# Transforming faded trim with a heat gun. Video attached



## Dingo2002 (Apr 4, 2007)

I'm currently turning round a tired old Corsa and I'll be adding a write up soon but I wanted to share my experience of restoring the horribly faded trim with a heat gun.

I find the trick is to keep the heat gun moving until the oils start to bleed through and then "spray paint" the oils into the plastic, you'll see what I mean. Avoid staying in one location for any length of time and obviously don't get too close to the paint work.

I used the heat gun on its low setting and found a distance of around an inch away gave the best results. The video shows how quickly the trim is transformed and the finish is fairly uniform once complete. 
I know the heat gun is noisy, the bearings in the fan have gone, and yes there were some areas left but I went back to finish them I promise. I just wanted to get the video on here as I haven't seen one yet.

Click on the image to view the vid :wave:


----------



## -Raven- (Aug 26, 2010)

Yep, that's a good trick!


----------



## zcomputer5 (Aug 31, 2007)

Great video, I was just wondering how hot the trim actually gets because it is very close to the paint work and if I done this I would be very concerned about burning the paint!


----------



## who45 (Feb 8, 2008)

think your heat guns had heard better days lol


----------



## james_death (Aug 9, 2010)

Great stuff...:thumb:


----------



## twistedframe (Nov 16, 2010)

Great tip! Is it s permanent fix, or will it fade quickly again?


----------



## Dingo2002 (Apr 4, 2007)

zcomputer5 said:


> Great video, I was just wondering how hot the trim actually gets because it is very close to the paint work and if I done this I would be very concerned about burning the paint!


It gets hot too the touch and yeah I think if you were holding it on the paint for the same length of time it would probably damage it. The key is to do the areas close the paintwork last as they heat up from doing the other areas and so the heat gun doesn't need to be held near them for long.



who45 said:


> think your heat guns had heard better days lol


LOL yeah. Time for a new one methinks.



twistedframe said:


> Great tip! Is it s permanent fix, or will it fade quickly again?


Honestly, I'm not sure. I don't know how long my colleague intends on keeping the car but i'll up date over the next few months. I would assume it's semi permanant. It also has been reported as being more effective on certain types of trim over others.


----------



## TubbyTwo (Apr 14, 2011)

thats pretty good, what state is the plastic in after? still got its texture?

Impressive.


----------



## McClane (Dec 9, 2010)

I could've done with one of these the other day, after bleaching some trim with solvent (on my own car) :wall:

Tried a hairdryer on full, but to no avail 

I shall be trying some forever black stuff soon, might be wise anyway, since its on a painted plastic wing mirror... so everythings close to the paint! . :thumb:


----------



## johnnyh (Jun 20, 2011)

◆ DATA EXTRACT ◆
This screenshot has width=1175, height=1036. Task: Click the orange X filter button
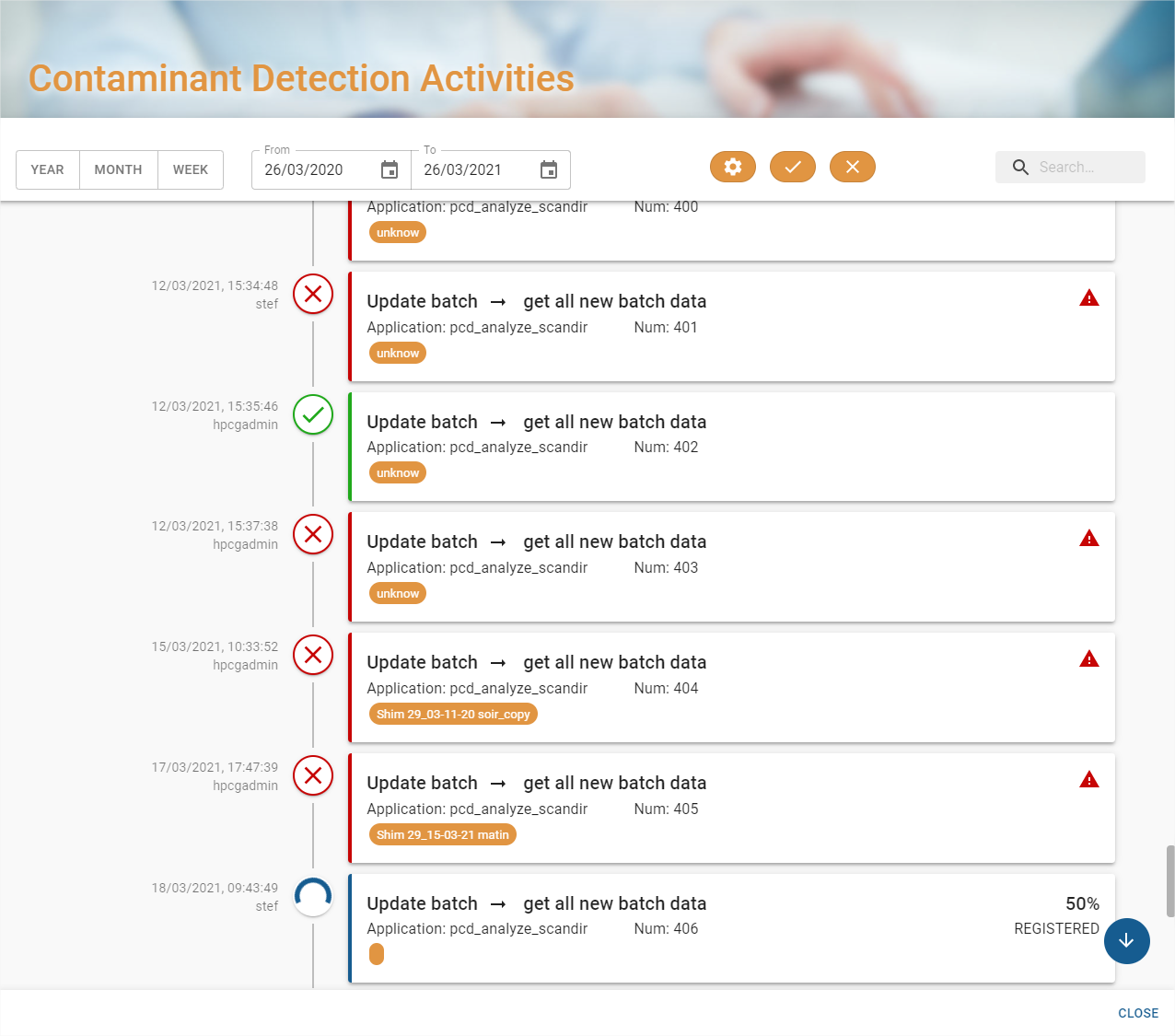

◆ JOBS ◆
1. Summarize the faded trim thread in two sentences.
2. Pick up the faded trim thread from the point where it stops.

◆ IN RESPONSE ◆
1. A forum member describes restoring badly faded trim on an old Corsa with a heat gun on its low setting, held about an inch away and kept moving until the oils bleed through, and shares a video of the result. Replies praise the tip and ask about heat near the paintwork, which the poster handles by doing those areas last, and about how long the fix lasts, which the poster is unsure of but assumes is semi-permanent.

2.
Thats a great idea, any idea how long it lasts?


----------



## Dingo2002 (Apr 4, 2007)

TubbyTwo said:


> thats pretty good, what state is the plastic in after? still got its texture?
> 
> Impressive.


Yep plastic texture still completely there.


----------



## Skodaw (Mar 19, 2006)

_I've used that trick a few times myself - had a few strange looks from neighbours lol._


----------



## PaulTheo (Sep 26, 2010)

Great tip never knew about that thanks


----------



## swiftshine (Apr 17, 2008)

Great to see it being done so thanks for posting the video. :thumb:


----------



## beany_bot (Oct 6, 2008)

That heat gun sounds healthy


----------



## Stewart H (Jul 4, 2011)

Great tip, my Fiesta could do with this. I do have one daft question though - when you say you used the low heat setting, is that on a two setting gun (probably about 300/350 degrees) or have you got one that has a lower setting? My gun has a 50 degree setting, so before I waste too much time, I thought I'd ask.


----------



## Dingo2002 (Apr 4, 2007)

Stewart H said:


> Great tip, my Fiesta could do with this. I do have one daft question though - when you say you used the low heat setting, is that on a two setting gun (probably about 300/350 degrees) or have you got one that has a lower setting? My gun has a 50 degree setting, so before I waste too much time, I thought I'd ask.


The gun is an old Challenge one and it states that the temperature settings are 275° and 495° so I was using 275°. The reaction took a few seconds to occur and to avoid the heat sitting on the paint for too long I simply heated the outer edge of the trim first and let the heat transfer to the inner edges on its own. That way when I focused the heat on the inner edge near the paint the plastic was already hot and so took very little time to pull the oils out.


----------



## SJW_OCD (Dec 30, 2009)

Always heard about this, but never actually seen it in action. Thanks very much


----------



## james_death (Aug 9, 2010)

Yep often heard about and good to see a vid of it.


----------



## Mr_Prud (Aug 7, 2009)

Wow what a transformation. Like most others on here I've heard about it but not seen it done before. Thanks for the video.


----------



## Ming (Oct 16, 2007)

Good tip and thanks for the video.
Was the paint hot to the touch after the trim had been done?
I would think that it would be quite easy to make some sort of heat shield to put over the paint to protect it.
Think i am going to try this as I have a hot air gun in the garage.:thumb:
Thanks
ming the impressed


----------



## Dingo2002 (Apr 4, 2007)

Ming said:


> Good tip and thanks for the video.
> Was the paint hot to the touch after the trim had been done?
> I would think that it would be quite easy to make some sort of heat shield to put over the paint to protect it.
> Think i am going to try this as I have a hot air gun in the garage.:thumb:
> ...


Cheers Ming.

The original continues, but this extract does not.